• **Material to process**
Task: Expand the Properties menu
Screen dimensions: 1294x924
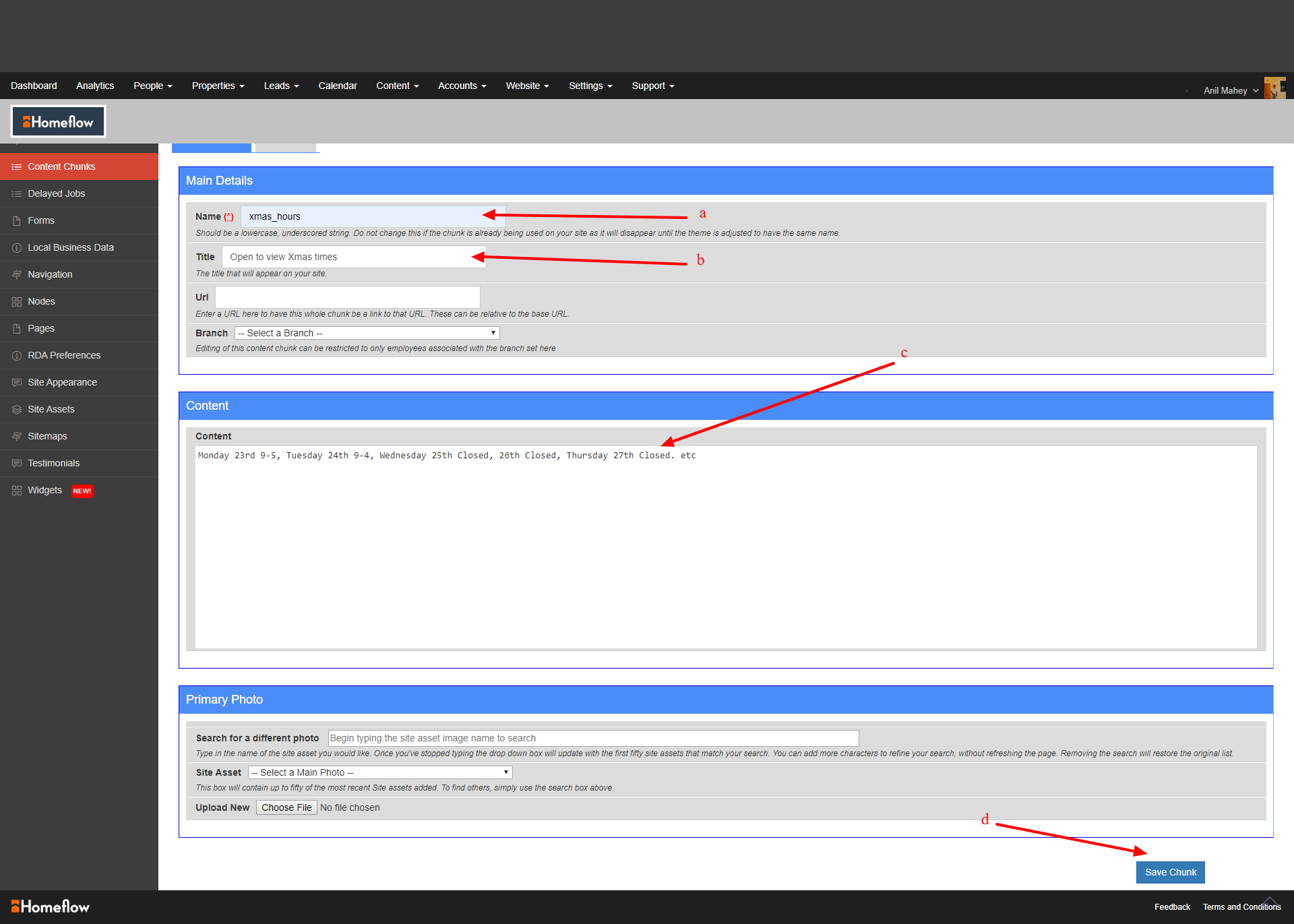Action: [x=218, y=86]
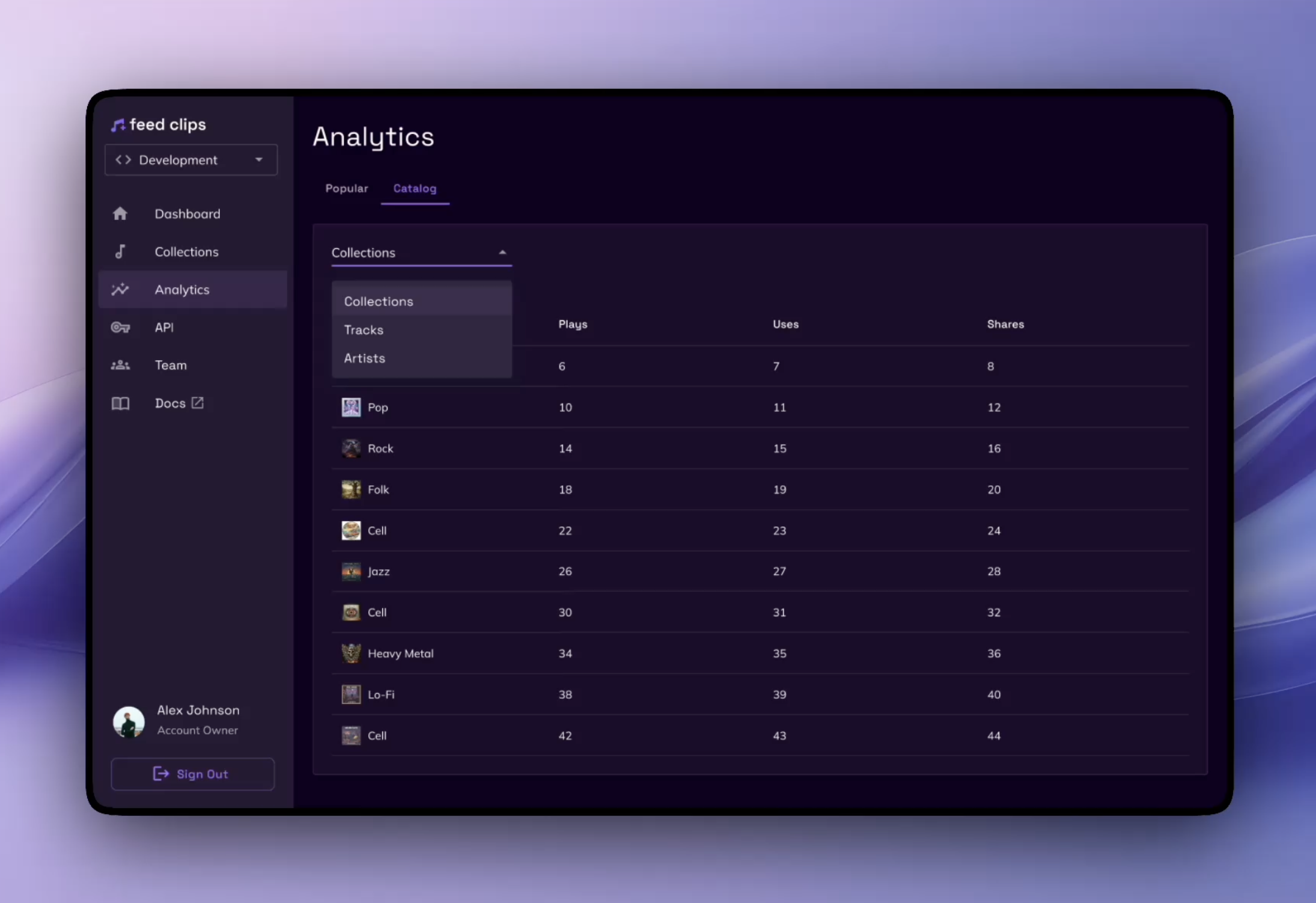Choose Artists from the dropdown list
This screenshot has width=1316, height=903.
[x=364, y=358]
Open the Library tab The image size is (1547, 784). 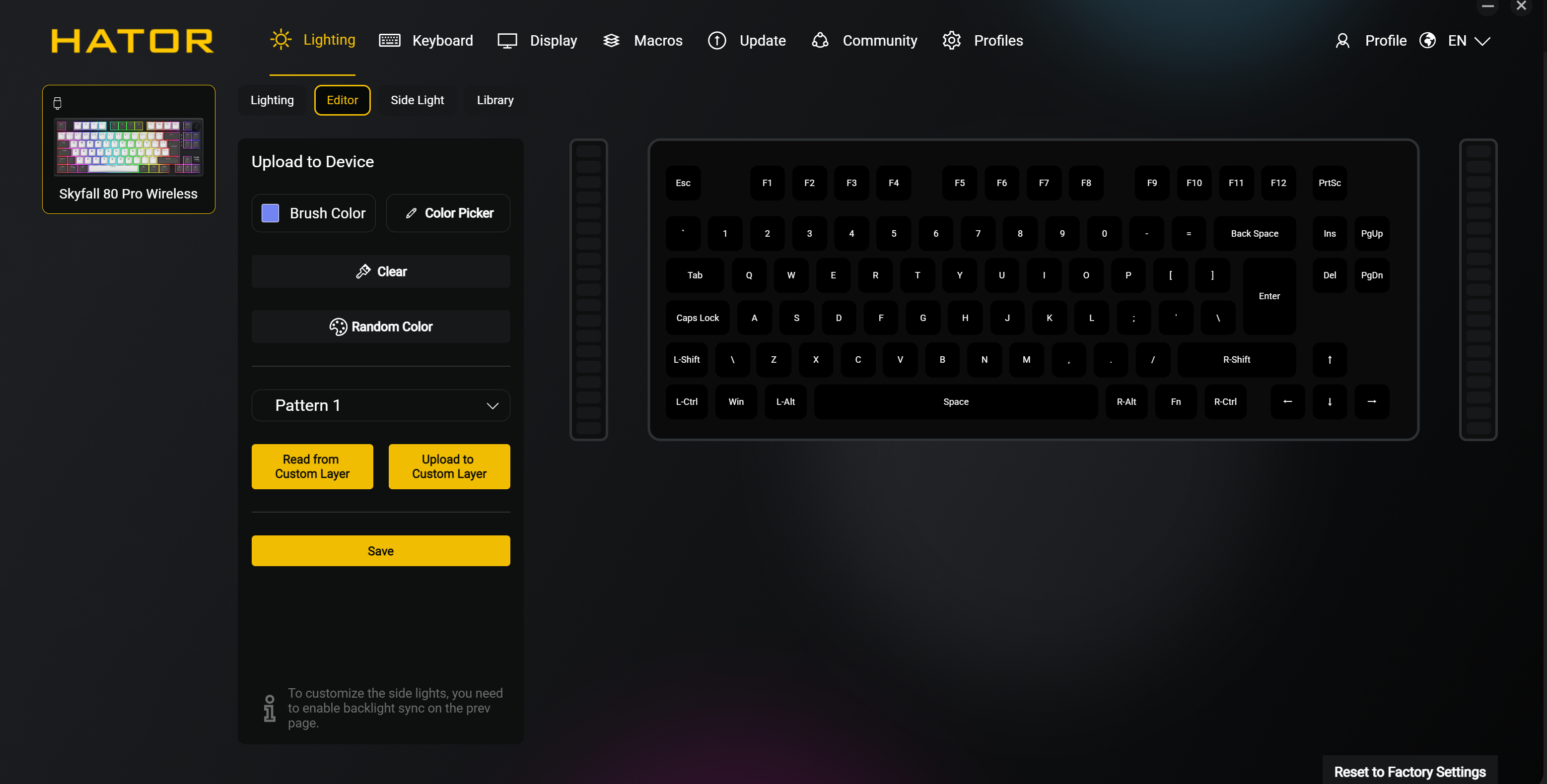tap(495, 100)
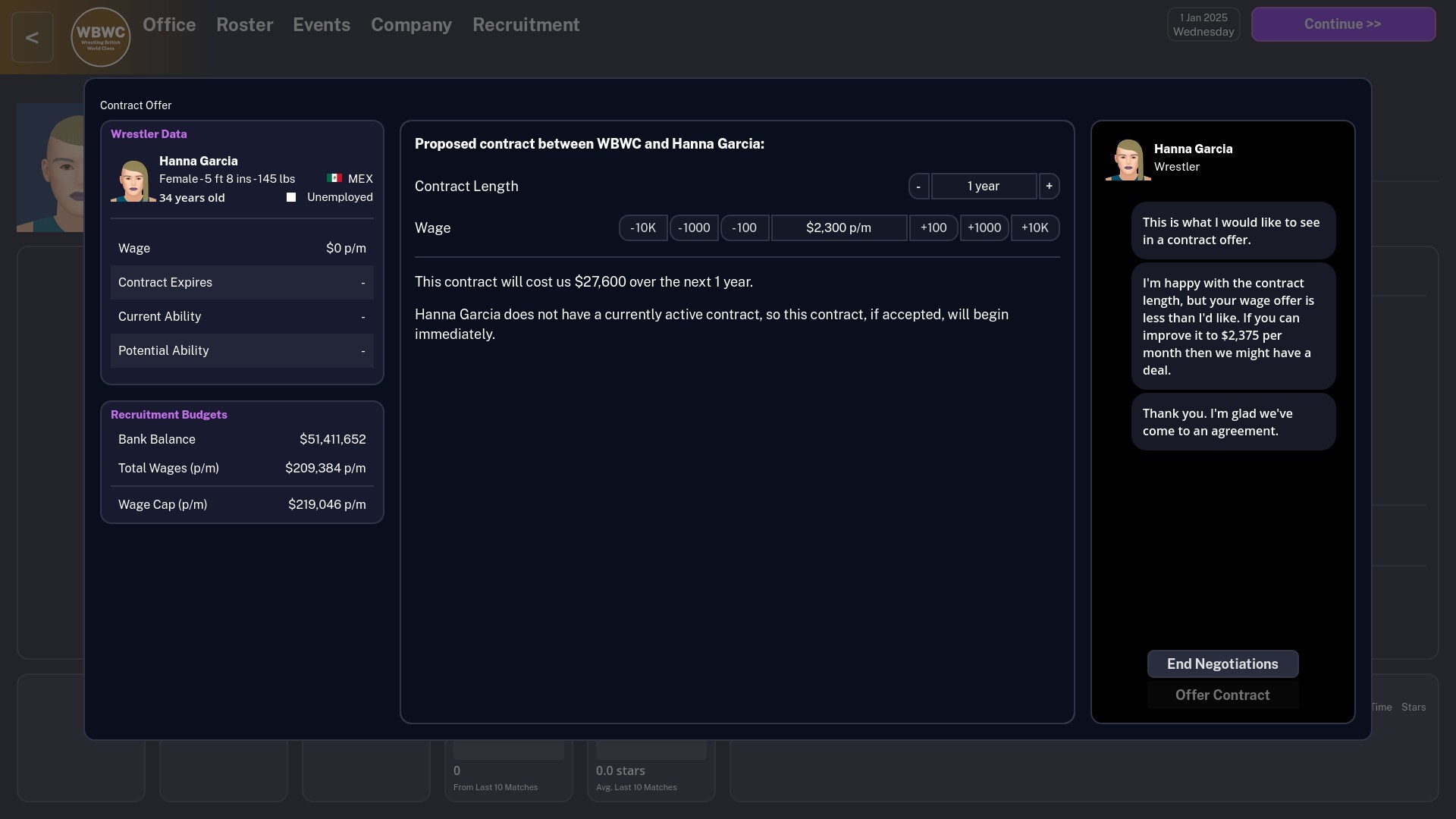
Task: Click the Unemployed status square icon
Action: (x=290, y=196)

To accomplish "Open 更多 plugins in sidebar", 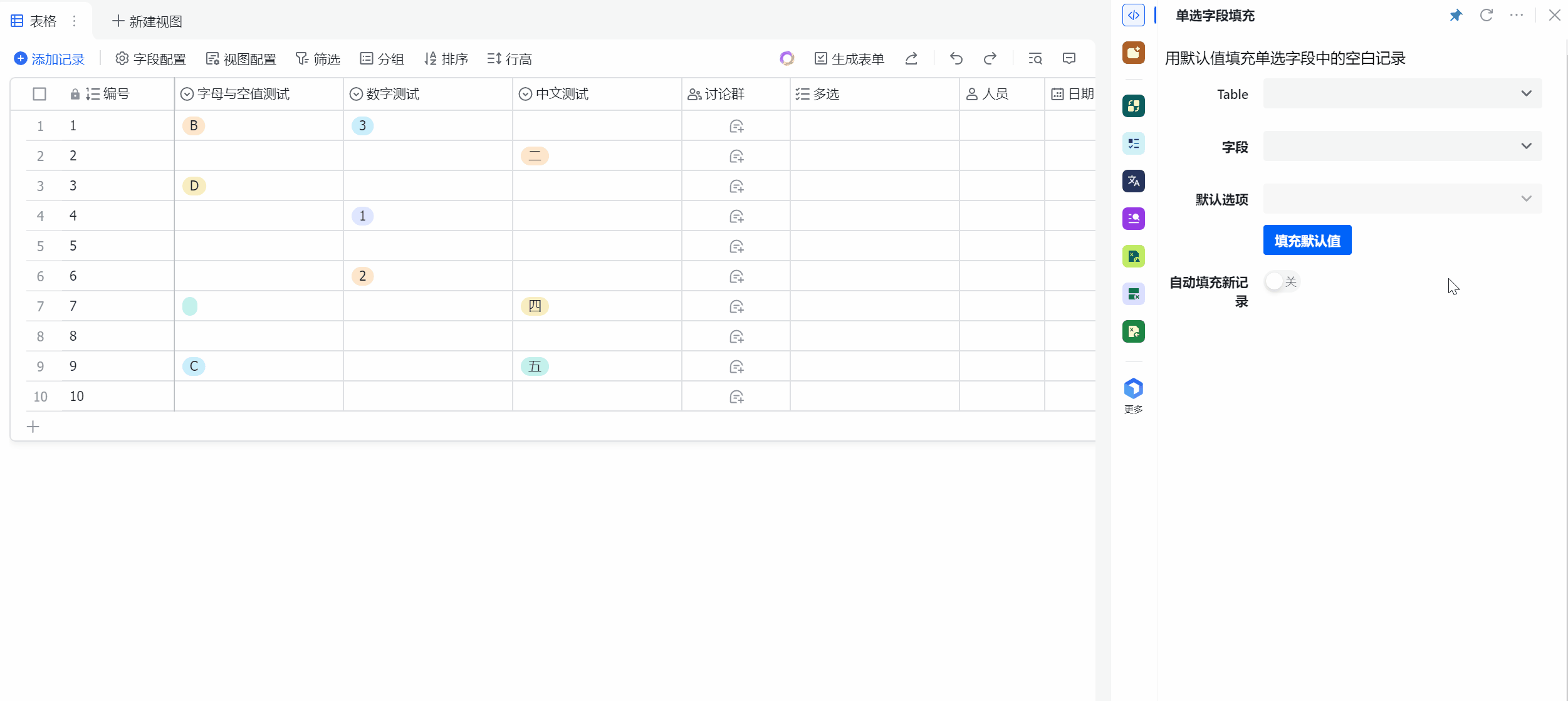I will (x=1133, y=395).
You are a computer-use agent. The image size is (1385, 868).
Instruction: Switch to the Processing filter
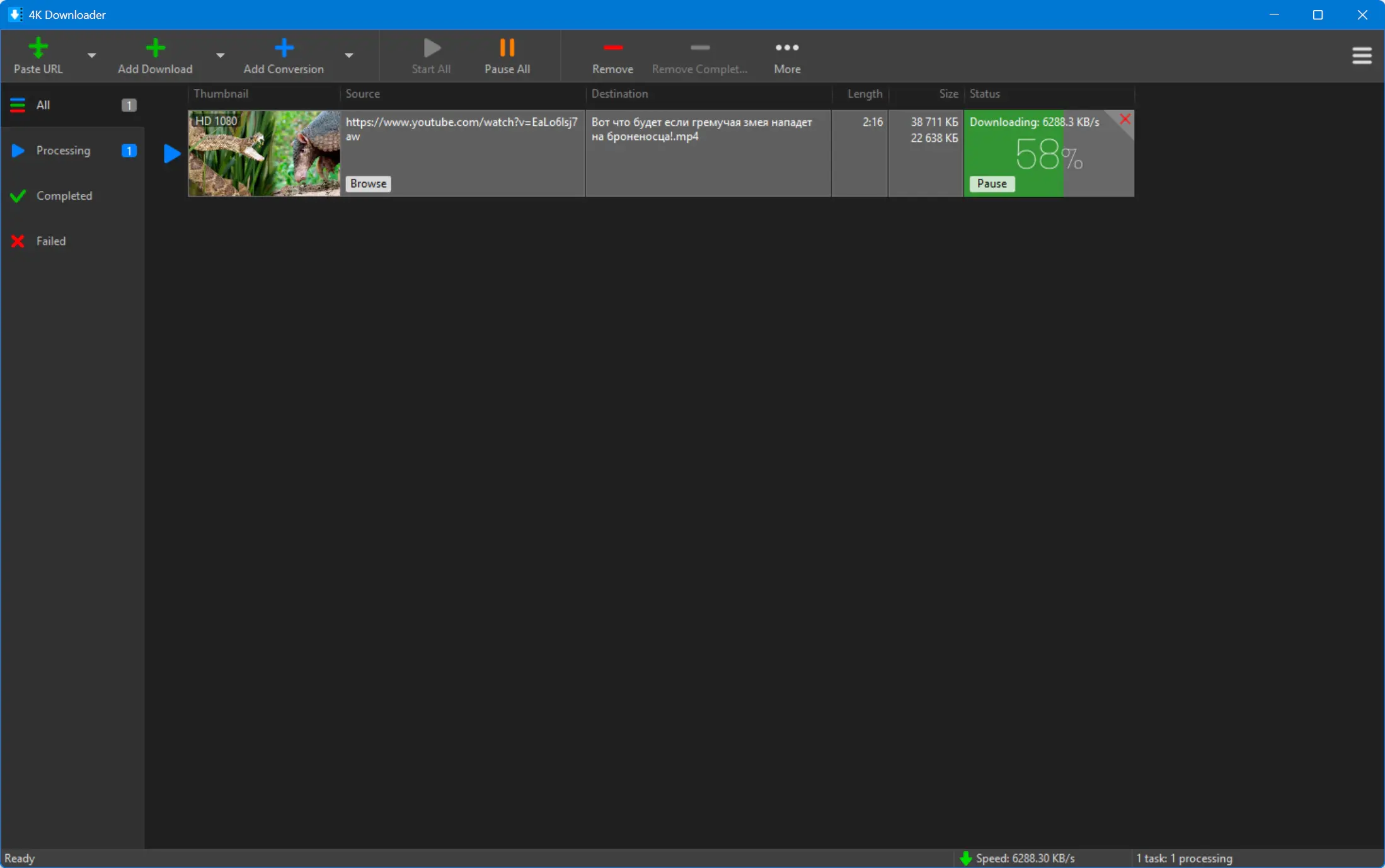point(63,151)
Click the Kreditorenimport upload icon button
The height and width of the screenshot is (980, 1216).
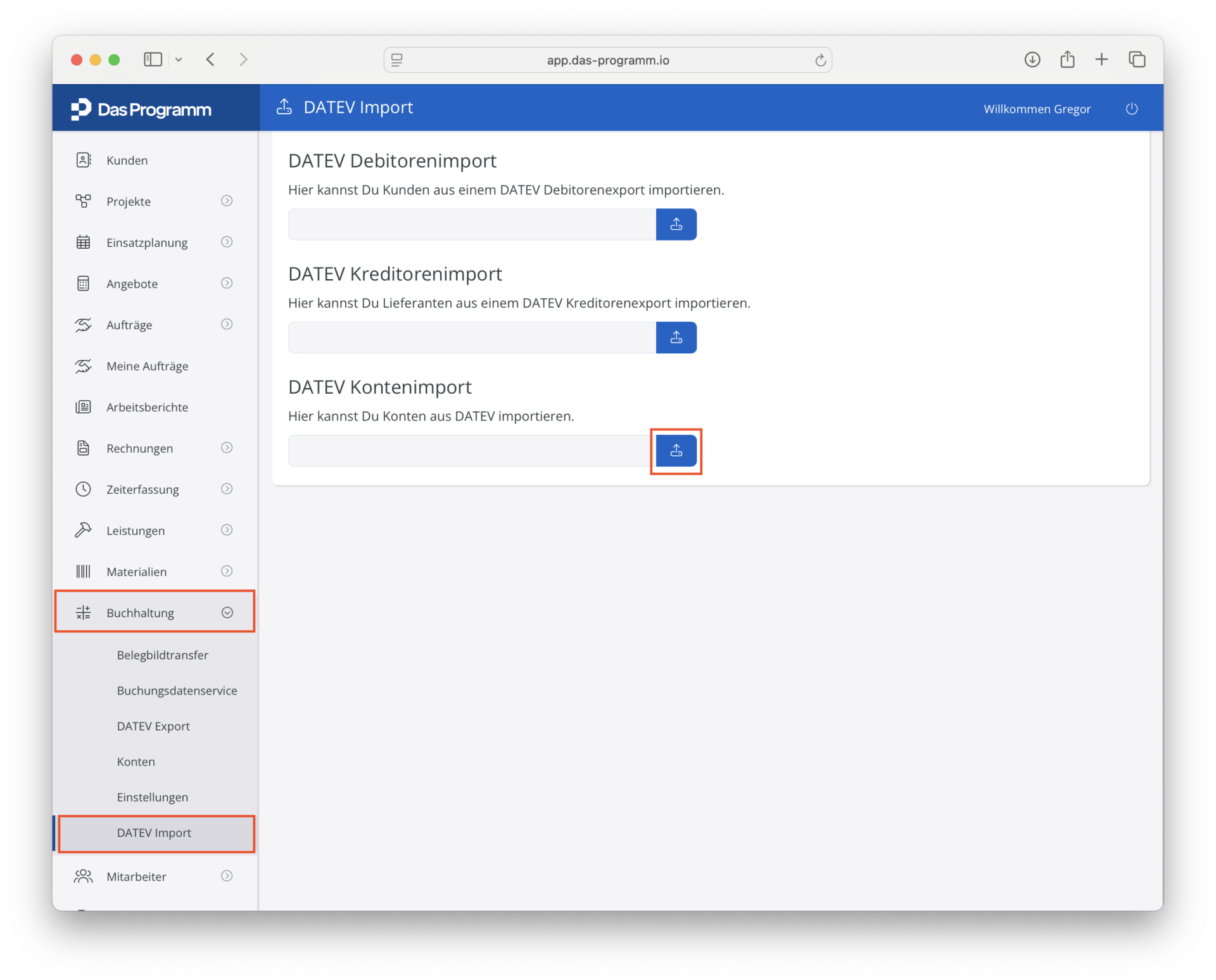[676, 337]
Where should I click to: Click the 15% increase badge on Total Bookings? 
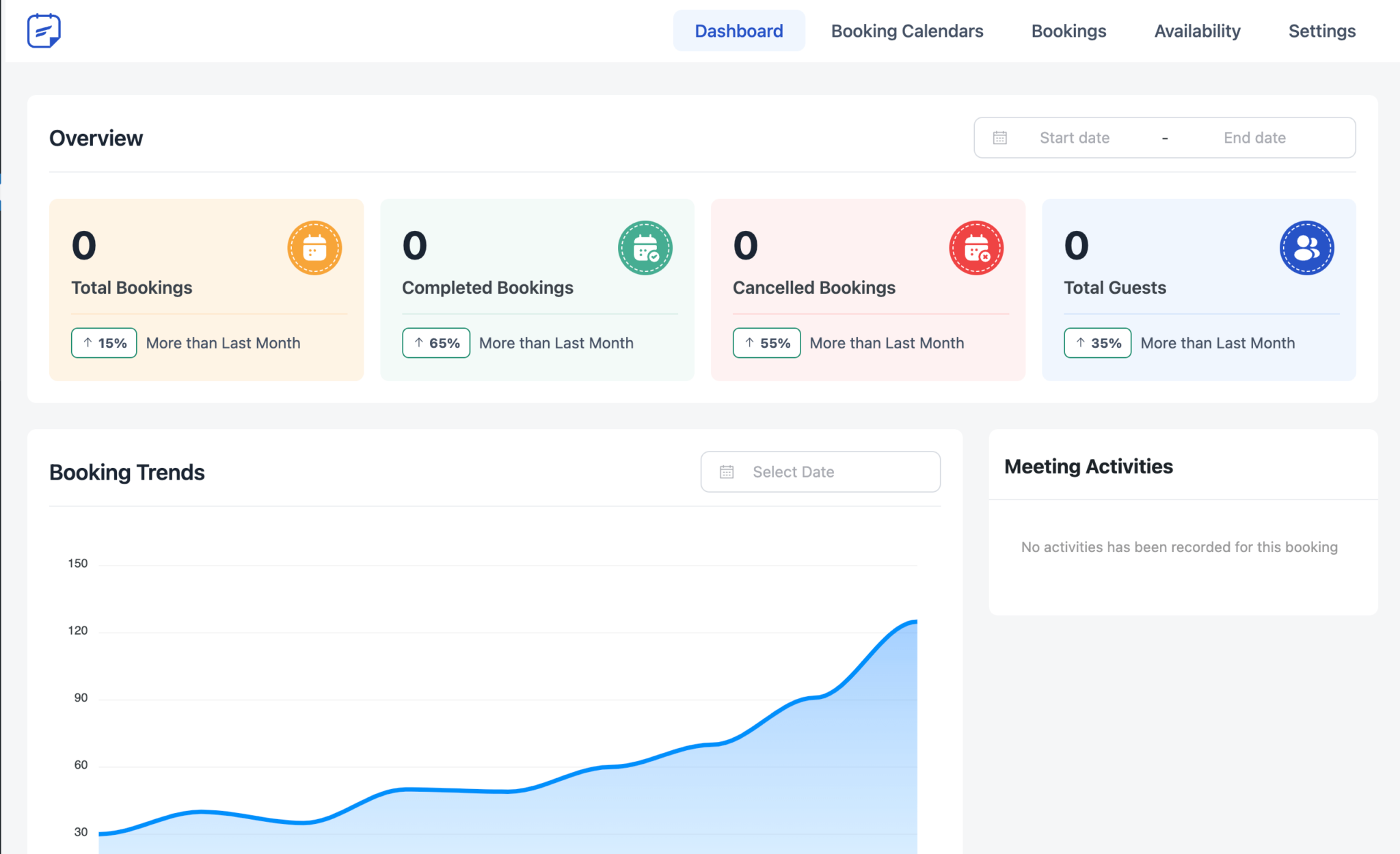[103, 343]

• **The task**
Take the line that holds "Instruction: Switch to the Processing filter" as the start and the last line of the data as the end. Copy only those lines exactly, both ends included, except the pictures.

• **Task solution**
Instruction: Switch to the Processing filter
point(63,151)
Click the Kreditorenimport upload icon button
The height and width of the screenshot is (980, 1216).
[676, 337]
Where should I click to: Click the 15% increase badge on Total Bookings? 
[103, 343]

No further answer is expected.